Enclosure, Island-Duane, Co. Limerick

Co. Limerick |

Enclosures

Enclosure, Island-Duane, Co. Limerick

A circular raised platform sitting in ordinary grazing land in County Limerick is easy to dismiss as a trick of the ground, a natural swell in the pasture, the kind of thing you might walk past without a second glance.

Look more carefully and the geometry gives it away. This is an earthwork enclosure at Island-Duane, a roughly circular form some 24 metres across, its edges defined by a low scarp that rises a little under half a metre on the outside. That modest difference in height is enough to mark out something deliberate, something placed here by people who had a reason for it.

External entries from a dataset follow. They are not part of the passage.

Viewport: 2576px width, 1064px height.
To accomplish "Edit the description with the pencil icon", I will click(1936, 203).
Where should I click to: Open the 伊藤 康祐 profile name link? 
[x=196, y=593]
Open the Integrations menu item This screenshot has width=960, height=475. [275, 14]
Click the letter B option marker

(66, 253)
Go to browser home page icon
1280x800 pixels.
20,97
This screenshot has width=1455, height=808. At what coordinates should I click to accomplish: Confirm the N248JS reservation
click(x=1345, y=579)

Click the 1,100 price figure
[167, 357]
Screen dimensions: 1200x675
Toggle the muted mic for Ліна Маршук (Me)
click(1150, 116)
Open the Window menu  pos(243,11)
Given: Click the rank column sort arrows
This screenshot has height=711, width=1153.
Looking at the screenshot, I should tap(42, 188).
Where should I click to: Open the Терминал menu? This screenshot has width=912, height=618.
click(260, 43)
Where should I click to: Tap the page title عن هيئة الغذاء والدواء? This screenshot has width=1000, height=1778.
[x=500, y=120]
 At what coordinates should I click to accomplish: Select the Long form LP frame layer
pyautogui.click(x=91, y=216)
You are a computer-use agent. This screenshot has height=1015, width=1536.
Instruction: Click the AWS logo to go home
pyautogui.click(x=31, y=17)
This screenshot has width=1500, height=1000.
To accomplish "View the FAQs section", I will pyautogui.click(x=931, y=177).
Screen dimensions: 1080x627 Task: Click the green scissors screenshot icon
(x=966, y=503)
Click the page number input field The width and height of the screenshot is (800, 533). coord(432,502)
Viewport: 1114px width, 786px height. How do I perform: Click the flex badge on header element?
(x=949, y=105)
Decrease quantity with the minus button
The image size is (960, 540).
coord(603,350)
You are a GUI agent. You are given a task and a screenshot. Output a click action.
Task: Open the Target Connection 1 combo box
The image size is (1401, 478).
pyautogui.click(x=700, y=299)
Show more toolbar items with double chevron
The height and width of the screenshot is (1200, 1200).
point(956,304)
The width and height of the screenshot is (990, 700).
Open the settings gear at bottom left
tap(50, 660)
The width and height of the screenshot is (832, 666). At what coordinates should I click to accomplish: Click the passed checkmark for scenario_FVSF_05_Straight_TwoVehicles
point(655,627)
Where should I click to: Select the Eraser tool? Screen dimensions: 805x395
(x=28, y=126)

What survives today is a reduced version of what once stood. The eastern side has been disturbed by quarrying, cutting into the definition of the bank where it once would have been clearest. More intriguingly, a field boundary curving from west through north to north-east appears to trace the line of an outer fosse, a defensive ditch dug around the outside of an enclosure, which has since been filled in and absorbed into the landscape. The 1897 Ordnance Survey 25-inch map recorded traces of this fosse still visible in the south-west at that time, suggesting the site was more legible to the late Victorian surveyor than it is now. Enclosures of this type are generally associated with early medieval settlement in Ireland, functioning as enclosed farmsteads or ringforts, though the notes compiled by Martin Fitzpatrick in 2020 do not assign a firm date or function to this particular example.

The site sits on a gentle east-facing slope with open views to the west, and farm buildings lie to the south-west. A modern ramp on the south-western side provides access to the interior, which slopes slightly. The enclosing bank is overgrown, but remains visible on aerial imagery; the 2019 Google Earth orthoimage shows the circular element clearly against the surrounding fields. Anyone approaching on foot should expect rough pasture and the usual uncertainties of accessing agricultural land. The quarried eastern edge is the most visibly altered portion, while the south-western arc, where the old fosse traces once survived, is worth examining carefully for any remaining change in ground level.